-- REQUIREMENT --
A complete, exact copy of the data is the required answer.
(Beginning of ENTRIES SHOWN)
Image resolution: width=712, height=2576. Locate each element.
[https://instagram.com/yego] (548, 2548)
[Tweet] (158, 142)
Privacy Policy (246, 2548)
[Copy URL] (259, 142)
(End of ENTRIES SHOWN)
-- ANSWER BELOW --
Image resolution: width=712, height=2576. Locate each element.
[https://instagram.com/yego] (548, 2548)
[Tweet] (158, 142)
Privacy Policy (246, 2548)
[Copy URL] (259, 142)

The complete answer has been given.